-- Start of TEXT EXCERPT --
How to Move Talent in an Unstable Environment

Just when it looked like things were finally going to settle down, the business community is experiencing more layoffs, workforce reductions, job eliminations and an economy that is still unstable.

In 2008, the U.S. labor force clung to the belief that things would return to normal in 2009. Many believed the same thing in 2009 about 2010, then 2011. Now, nearing the end of 2012, the country’s outplacement population is still rising.

Many of the job seekers now entering career transition services are highly talented, high-performing individuals. But organizations can no longer afford to maintain the traditional hire, develop, fire cycle. Cutting the excess no longer means cutting talent. That’s where integrated talent mobility comes into play.

According to Linkage, a leadership development and talent management consulting firm, 65 percent of companies are more concerned about retaining critical skills and top-performing employees now than they were before the economic crisis. With jobs being redefined, restructured and redistributed, hiring managers and talent strategists must shift their focus to the complete talent lifecycle as part of an organization’s strategic agenda — from the pre-boarding process, through on-boarding, to re-boarding — and back again.

By integrating the lifecycles of the employer and the employed organizations save time, money and capture the greatest amount of intellectual capital possible, ensuring the wisest choices will be made regarding the organization’s future.

Before They Come on Board
During the pre-boarding phase of the lifecycle, talent leaders can help organizations evaluate their unique needs in terms of positions and functions, making sure that each one of them adds value and purpose to the organization. By reconsidering and clarifying the responsibilities and goals of each job, the entire structure of the organization can be at its most effective and productive.

Despite efforts to increase awareness and to enhance talent strategies, many managers and their HR business partners continue to post for positions to be filled without a thoughtful discussion of whether the position still makes sense or aligns with the organization’s strategic direction. Positions are filled most often to meet workload demands from individual departments and business units without the benefit of examining workforce requirements from an organizational design perspective, calibrated by the shifting economic sands in the marketplace.

Internal and external recruiters can add value to their clients’ recruiting needs by serving as subject matter experts for continuous improvement of operational efficiencies. Examining the employee lifecycle through the complete organizational lifecycle lens offers perspective on the potentially prohibitive cost of continually hiring and separating talented people from jobs that are no longer relevant.

Pre-boarding requires a facilitated discussion between departmental managers with openings on their staff rosters, organization development (OD) specialists — or recruiters with OD awareness — HR business partners and those responsible for executing the organization’s talent strategy. By the time a position is posted, strategic, career-minded HR business partners should be actively searching for internal candidates who possess the intellect, attitude, skill base, aptitude and competencies that match the continuously refined profile of a given opening.

Pre-boarding is an assertive play for the hiring manager and the HR business partner.

Organizations can no longer afford to sit back and wait for candidates to snap at the bait they dangle in a job posting. The organizational population must be aligned with the strategic agenda, which requires deliberate dialogue among the critical stakeholders in a transferring or newly hired employee’s success.
-- End of TEXT EXCERPT --
TASK LIST:
(A) Translate this sentence from the article on moving talent in an unstable environment into French: "Many of the job seekers now entering career transition services are highly talented, high-performing individuals."
(B) Carry on the article on moving talent in an unstable environment, picking up after its final sentence.
-- Start of STORED ROWS --
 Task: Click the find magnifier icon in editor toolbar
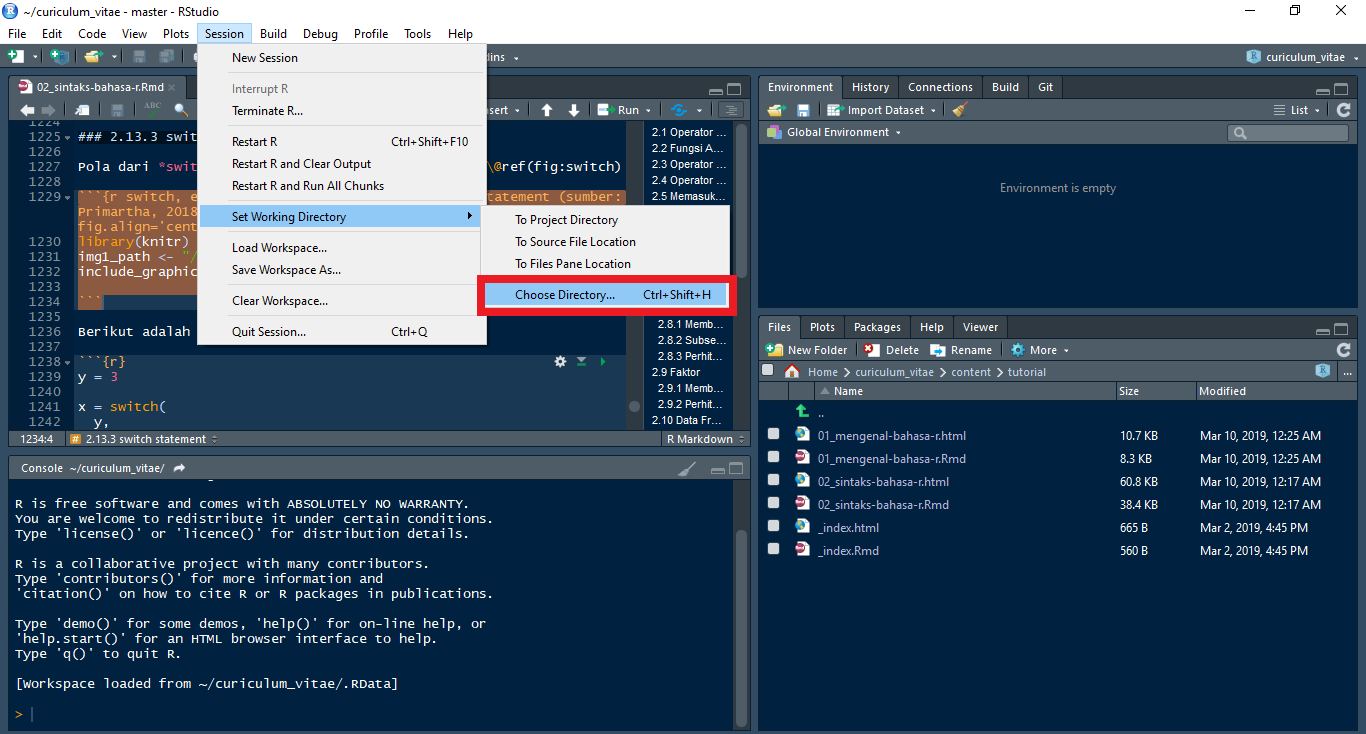(x=180, y=110)
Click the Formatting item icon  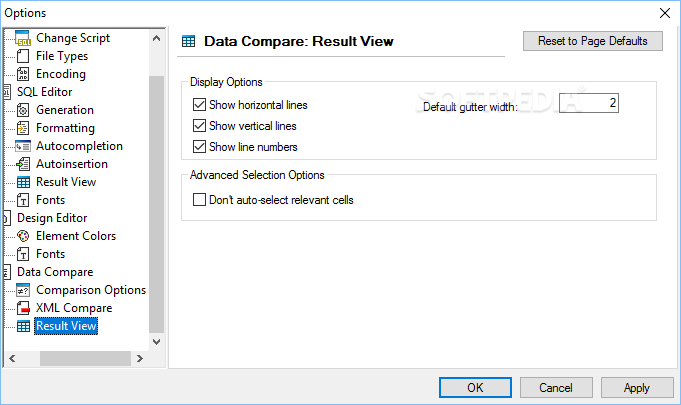pos(24,128)
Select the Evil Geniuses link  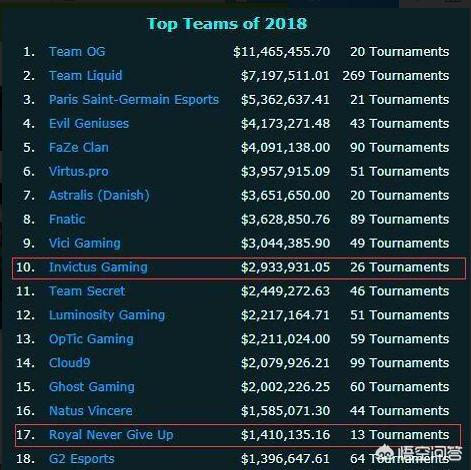pyautogui.click(x=89, y=124)
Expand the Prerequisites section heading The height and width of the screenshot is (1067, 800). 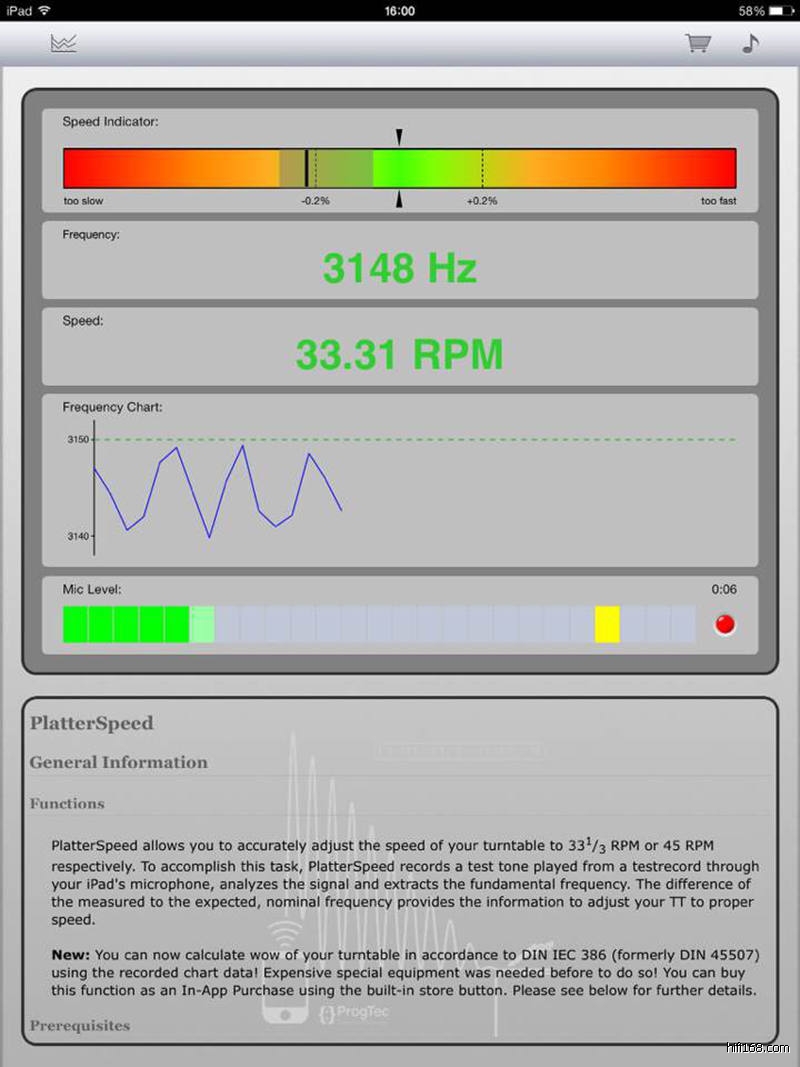pyautogui.click(x=80, y=1025)
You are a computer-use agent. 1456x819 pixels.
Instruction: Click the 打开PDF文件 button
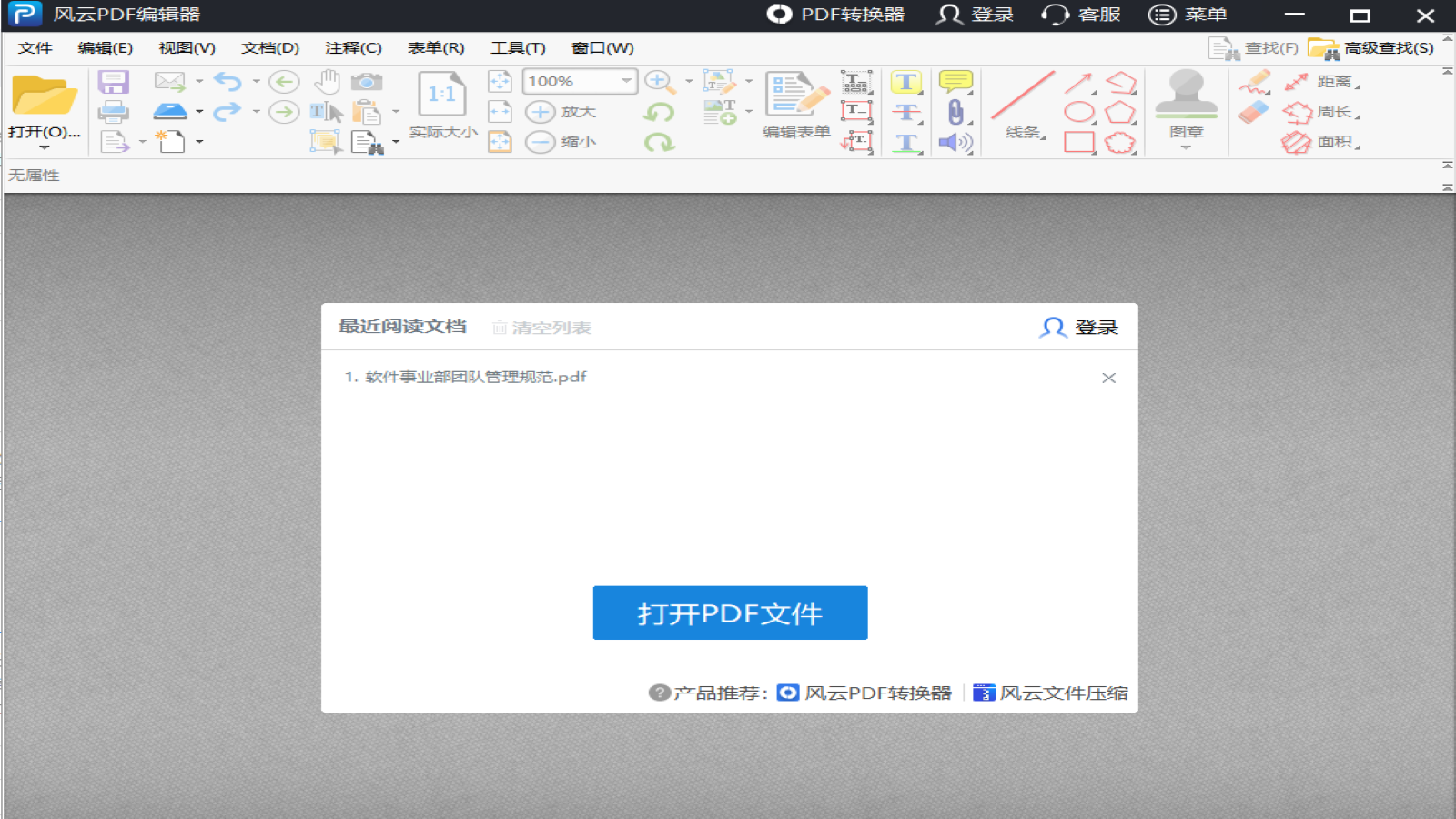tap(730, 612)
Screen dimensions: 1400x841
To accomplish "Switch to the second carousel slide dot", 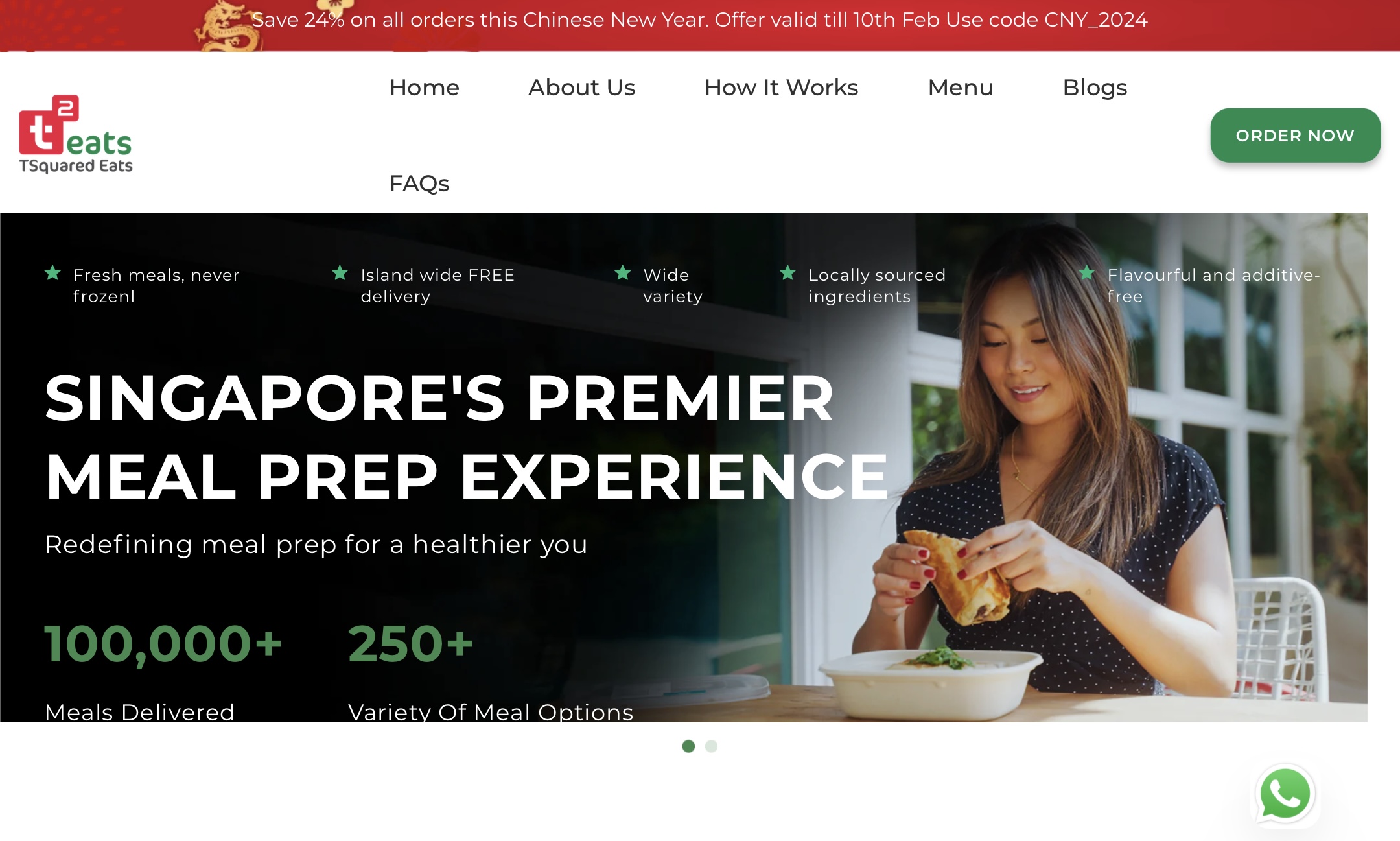I will (711, 746).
-- End of STORED ROWS --
RESPONSES BY TASK:
(A) Bon nombre des demandeurs d'emploi qui font aujourd'hui appel aux services de transition de carrière sont des personnes très talentueuses et très performantes.

(B)
This dialogue clearly defines who is needed, for what purpose, what the time schedule should be, geographical considerations for structuring the work, as well as why and how a function aligns with the talent strategy and the overarching strategic agenda of the organization.

Through the integrated talent lifecycle approach, rather than parting with valuable, loyal employees on one side of the hallway while hiring complete strangers on the other, organizations deliberately reshuffle the deck by strategically mobilizing their existing talent. A seasoned career consultant or organization development expert can bring fresh perspective through which to view an organization’s current pool of talent, helping to search for new roles and opportunities for employees.

By aligning employees’ career needs and interests with the organization’s, both employees and the organization can experience greater success, security and opportunity.

Once They Come on Deck
Talent leaders should provide the most comprehensive and seamless transition possible with the greatest probability for success when helping employees assimilate into a new role.

In the on-boarding phase of the talent lifecycle, HR business partners can demonstrate their organizational savvy along with their rapid skill development facilitation abilities. Thanks to the pre-boarding dialogue and organizational analysis, new or transitioning employees have a clear blueprint of where they fit structurally in the organization and how what they do aligns with their departmental and organizational strategic agendas.

Whatever type of 90-day, 100-day or longer assimilation process an organization employs, the dots need to be thoughtfully placed by the career coalition before the new or transitioning employee can connect them.

Compassionate career transition comes into play when on-boarding new employees as well as dealing with outgoing employees, and it should affect the individual as well as the organization, providing a sense of safety, security and success during the transition.

Compassion focuses on the individual’s emotions, wants, needs, desires and creates a plan to move forward — all in the context of the sponsoring organization. The proper work environment, the appropriate incentives and realistic expectations all contribute to success at the flashpoint where a new person encounters a new role.

Too many organizations — usually those that skip pre-boarding altogether — employ a formulaic approach to on-boarding that is loaded with assumptions about who new or transitioning employees are and how well they can conform to the general parameters of a new position.

On-boarding should be more like sizing a new suit or dress than losing weight to fit into it. If pre-boarding is done well, the on-boarding process is a matter of fine tuning what is already a good fit.

When a new hire becomes an outplacement statistic after a relatively short period of time, the hopefully seamless transition from pre-boarding to on-boarding lacked one or more of several key factors: role review, analysis and alignment to talent strategy.

The term lifecycle is used deliberately when considering career arcs and organizational process. These pre-, on- and re-boarding phases need to be sequential and to cumulatively build on one another, becoming stronger in the process.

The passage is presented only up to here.